FileReader fr=new FileReader("E://HtmlToDoc//LETTER.html" );
BufferedReader br=new BufferedReader(fr);
while( (s=br.readLine())!= null ){
html=html+s;}
html="<html><body>"+html.substring(html.indexOf("<body>"));
/************************ Setting Page Size **********************************/
Docx4jProperties.getProperties().setProperty("docx4j.PageSize", "B4JIS");
String papersize= Docx4jProperties.getProperties().getProperty("docx4j.PageSize", "B4JIS");
String landscapeString = Docx4jProperties.getProperties().getProperty("docx4j.PageOrientationLandscape", "true");
boolean landscape= Boolean.parseBoolean(landscapeString);
WordprocessingMLPackage wordMLPackage = WordprocessingMLPackage.createPackage(PageSizePaper.valueOf(papersize), landscape);
AlternativeFormatInputPart afiPart = new AlternativeFormatInputPart(new PartName("/hw.html"));
afiPart.setBinaryData(html.getBytes());
//afiPart.setBinaryData(fileContent);
afiPart.setContentType(new ContentType("text/html"));
Relationship altChunkRel = wordMLPackage.getMainDocumentPart().addTargetPart(afiPart);
// .. the bit in document body
CTAltChunk ac = Context.getWmlObjectFactory().createCTAltChunk();
ac.setId(altChunkRel.getId() );
wordMLPackage.getMainDocumentPart().addObject(ac);
// .. content type
wordMLPackage.getContentTypeManager().addDefaultContentType("html", "text/html");
wordMLPackage.save(new java.io.File("E://HtmlToDoc//" + "test.docx"));
This is my code converts from HTML to Word document. How to set font size and font family for this word document.

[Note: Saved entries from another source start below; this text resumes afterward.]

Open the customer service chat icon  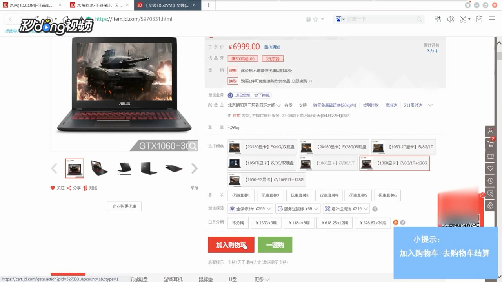click(490, 193)
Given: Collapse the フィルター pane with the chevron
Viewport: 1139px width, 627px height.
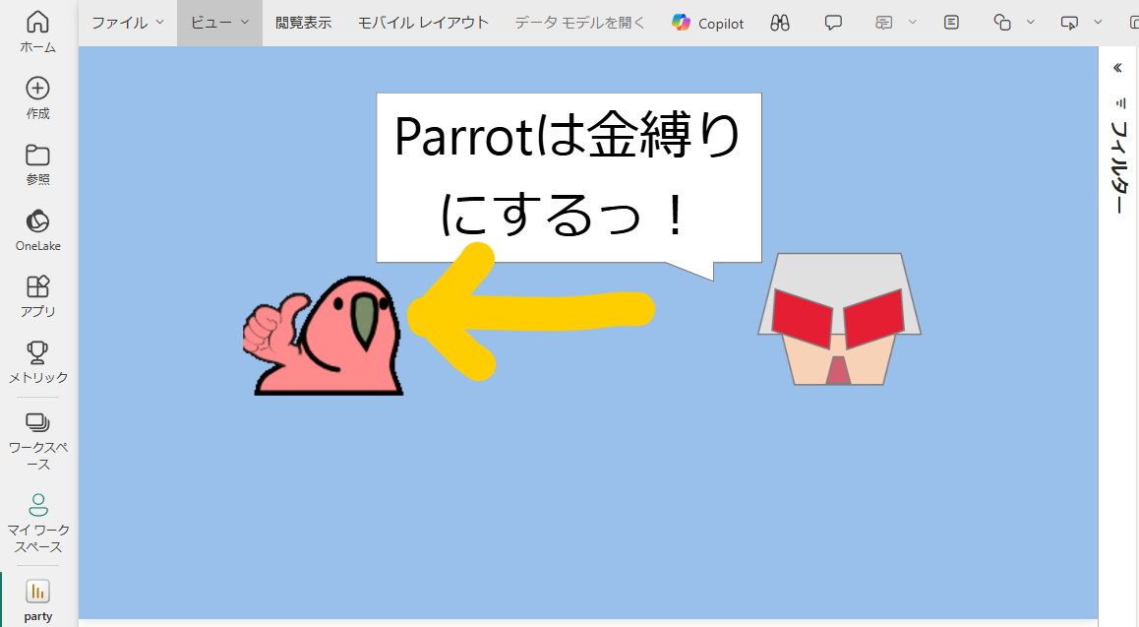Looking at the screenshot, I should tap(1117, 68).
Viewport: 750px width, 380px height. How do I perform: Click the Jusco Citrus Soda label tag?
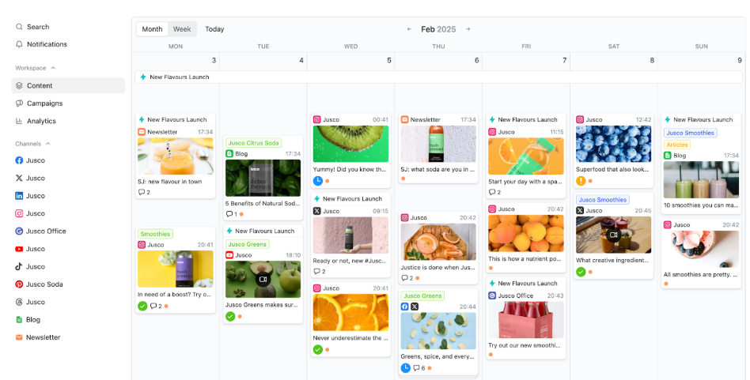(253, 143)
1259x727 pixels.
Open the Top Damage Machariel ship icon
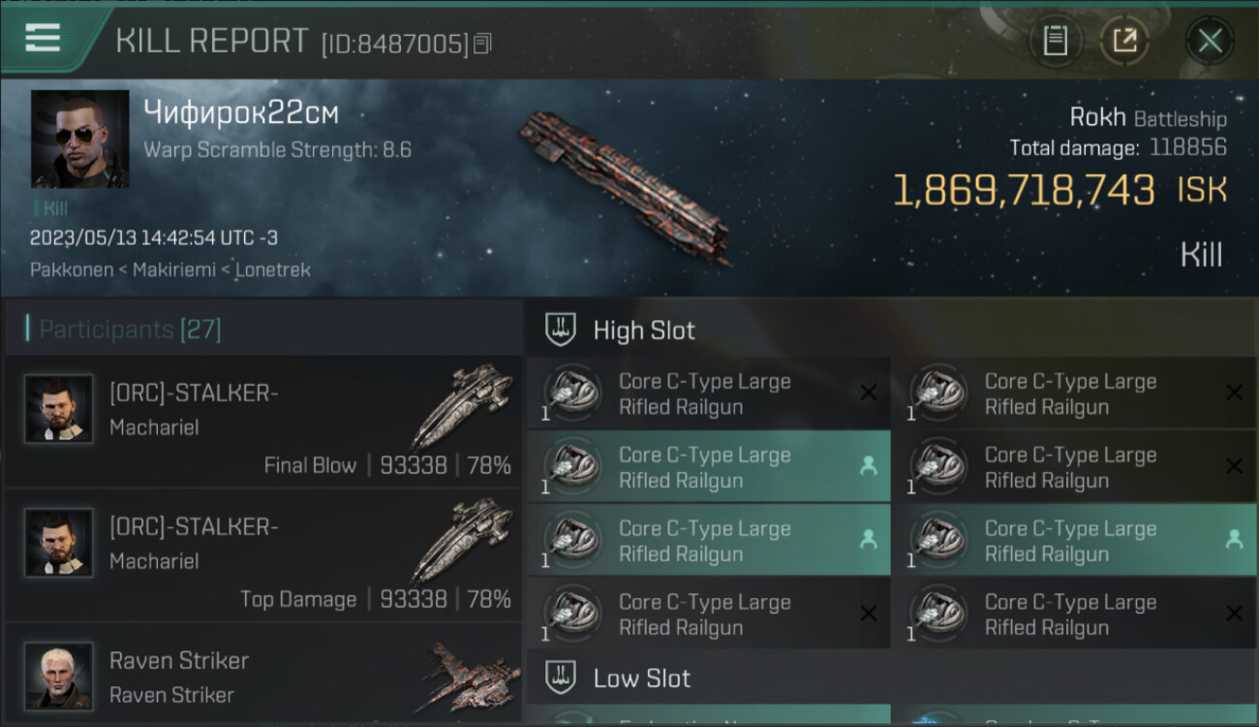point(463,539)
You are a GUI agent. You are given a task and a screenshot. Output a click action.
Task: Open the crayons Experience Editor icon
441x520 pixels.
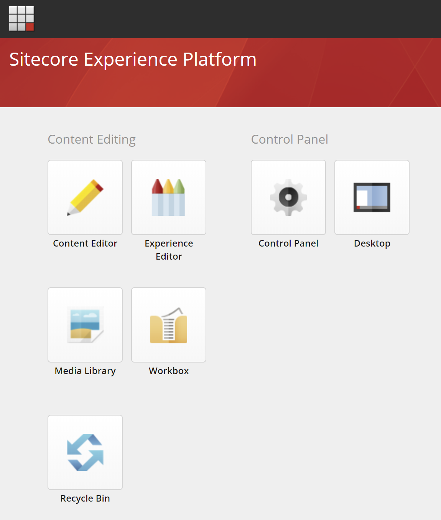169,197
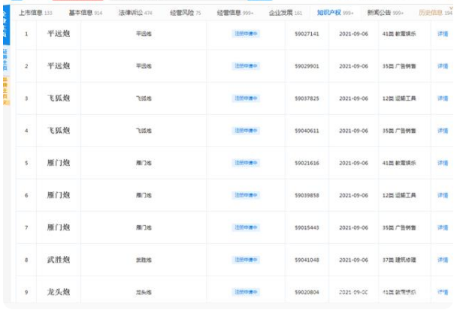Open the 企业主页 blue sidebar tab

pos(6,23)
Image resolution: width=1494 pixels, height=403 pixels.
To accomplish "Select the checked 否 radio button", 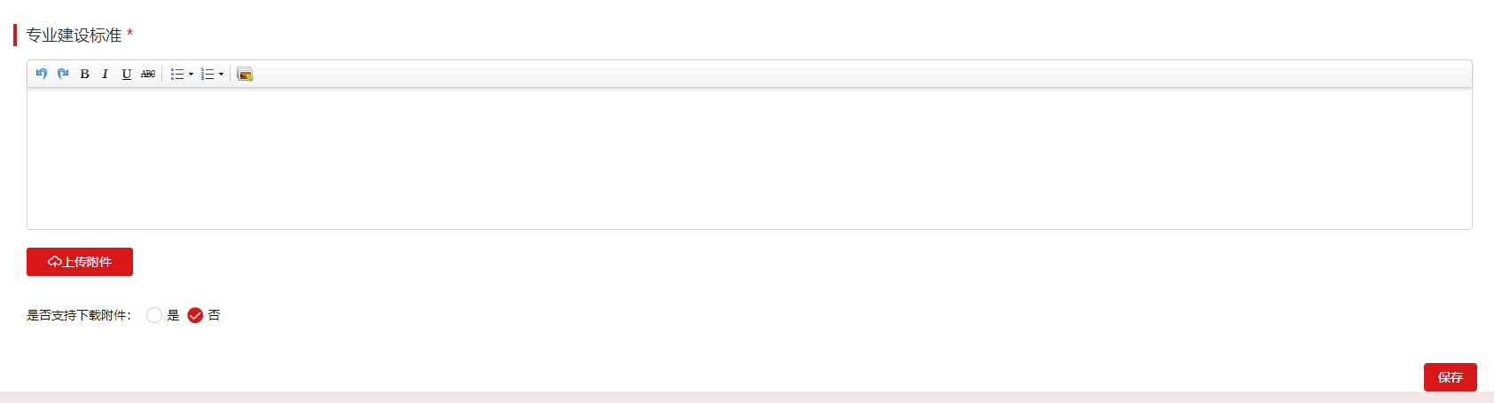I will click(x=195, y=315).
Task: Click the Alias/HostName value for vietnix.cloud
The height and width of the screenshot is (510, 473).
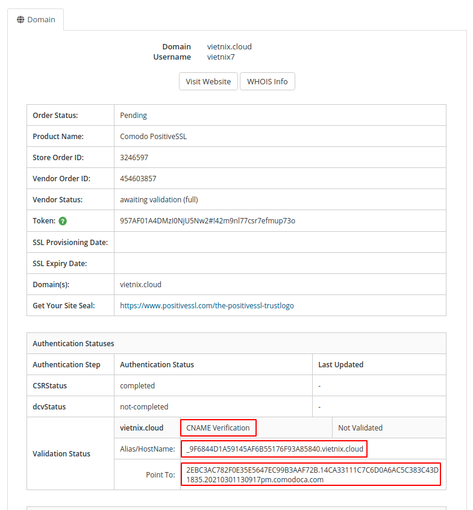Action: pos(274,449)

You're pulling HTML content in to a Word document as a collection of AltChunk instances, which means the HTML exists in the docx 'bundle' as separate file, and not as part of the flow of the actual Word document.
If you want to manipulate the imported content as native MS Word content, you need to import the source XHTML instead. This means that docx4j takes the mark-up and (some) related styles, converting them into the various constituent parts of a docx file (for example, table, text, run and paragraph elements). Once you have content imported in that way, you can style it as you would any other docx entities.